Nucleosomal sites similar in their location to those used in this study are inaccessible to Gal4p in vitro (75). There are no published reports of Bicoid binding to nucleosomal sites in vitro. However, the full array of contacts made between the closely related homeodomain protein, Antennapedia, and its binding site appears incompatible with nucleosome structure (19), and the MNase cleavages seen in the region of nucleosomes I and II of TABic4Δ80 upon induction of Bicoid indicate nucleosome perturbation. It therefore appears likely that Bicoid, like Gal4p and most other DNA-binding proteins examined to date, cannot access sites near the center of a nucleosome in vitro. Our results imply that some mechanism other than replication must allow Gal4p, and probably Bicoid, to access nucleosomal sites in vivo. One possibility is that activators recruit a chromatin remodeling complex(es) that assists in their binding to nucleosomal sites. We have ruled out a requirement for SWI-SNF (61) or GCN5 (67) in this role, but other candidate activities could be involved (10, 81). Alternatively, binding sites might be in dynamic equilibrium between histone-bound and accessible states (46, 56), thereby allowing activator binding at sufficient concentrations. However, this mechanism would not explain the examples of DNA-binding proteins which do not access nucleosomal sites in vivo (39, 73), nor would it account for a role for activation domains in assisting chromatin perturbation (48, 65, 71).

Interestingly, remodeling of the PHO5 promoter by Pho4p in the absence of replication requires glucose, suggesting an energy-dependent process (62), whereas we observe remodeling of TALS and TA17Δ80 chromatin by Gal4p in arrested cells in both raffinose medium (Fig. 3A) and galactose medium (Fig. 3B and 4). We also observe strong induction of the GAL1 message, which is normally accompanied by chromatin remodeling (2), in arrested cells in both raffinose and galactose (Fig. 2). Perhaps the requirement for glucose in the PHO5 system has to do with changes in protein phosphorylation or some other event specifically needed for activation of PHO5 (72).

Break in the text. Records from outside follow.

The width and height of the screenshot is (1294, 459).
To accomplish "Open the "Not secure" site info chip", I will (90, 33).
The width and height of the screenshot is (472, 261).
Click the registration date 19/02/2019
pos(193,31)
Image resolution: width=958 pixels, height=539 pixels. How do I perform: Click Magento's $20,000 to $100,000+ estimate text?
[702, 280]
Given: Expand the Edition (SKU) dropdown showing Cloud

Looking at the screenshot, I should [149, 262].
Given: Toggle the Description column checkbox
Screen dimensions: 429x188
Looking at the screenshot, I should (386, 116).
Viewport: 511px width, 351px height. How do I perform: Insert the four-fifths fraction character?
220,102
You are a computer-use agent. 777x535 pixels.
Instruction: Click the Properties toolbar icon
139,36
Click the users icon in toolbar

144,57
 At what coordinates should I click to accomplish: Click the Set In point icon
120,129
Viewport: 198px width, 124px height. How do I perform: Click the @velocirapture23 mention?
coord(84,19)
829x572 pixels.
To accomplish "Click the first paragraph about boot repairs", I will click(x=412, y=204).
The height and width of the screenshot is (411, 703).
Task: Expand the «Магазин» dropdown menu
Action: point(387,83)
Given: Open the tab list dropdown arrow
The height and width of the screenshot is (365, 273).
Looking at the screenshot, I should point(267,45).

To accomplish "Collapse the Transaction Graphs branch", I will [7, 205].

Replication has been shown to allow repression of transcription by chromatin to be overcome in vitro (5, 37). An in vivo correlate to these findings has not yet been discovered. In some cases factor binding is inhibited by chromatin, even in replicating cells (24, 73, 83), whereas in other examples in which factor binding does occur in chromatin, replication is not required (references 58, 62, 74, 78, 83, and 84 and this work). The discrepancy between the in vitro and in vivo findings suggests that replication may be important for factor binding to chromatin only under very specific conditions in vivo. Consistent with this notion, the specialized chromatin structure present at yeast telomeres allows transactivation of a URA3 reporter gene in G₂/M phase but not in cells arrested in G₀ or G₁ (1). Further work will be required to determine whether other specific chromatin structures, perhaps involving linker histones (6, 68), resist factor binding in a cell cycle-dependent manner.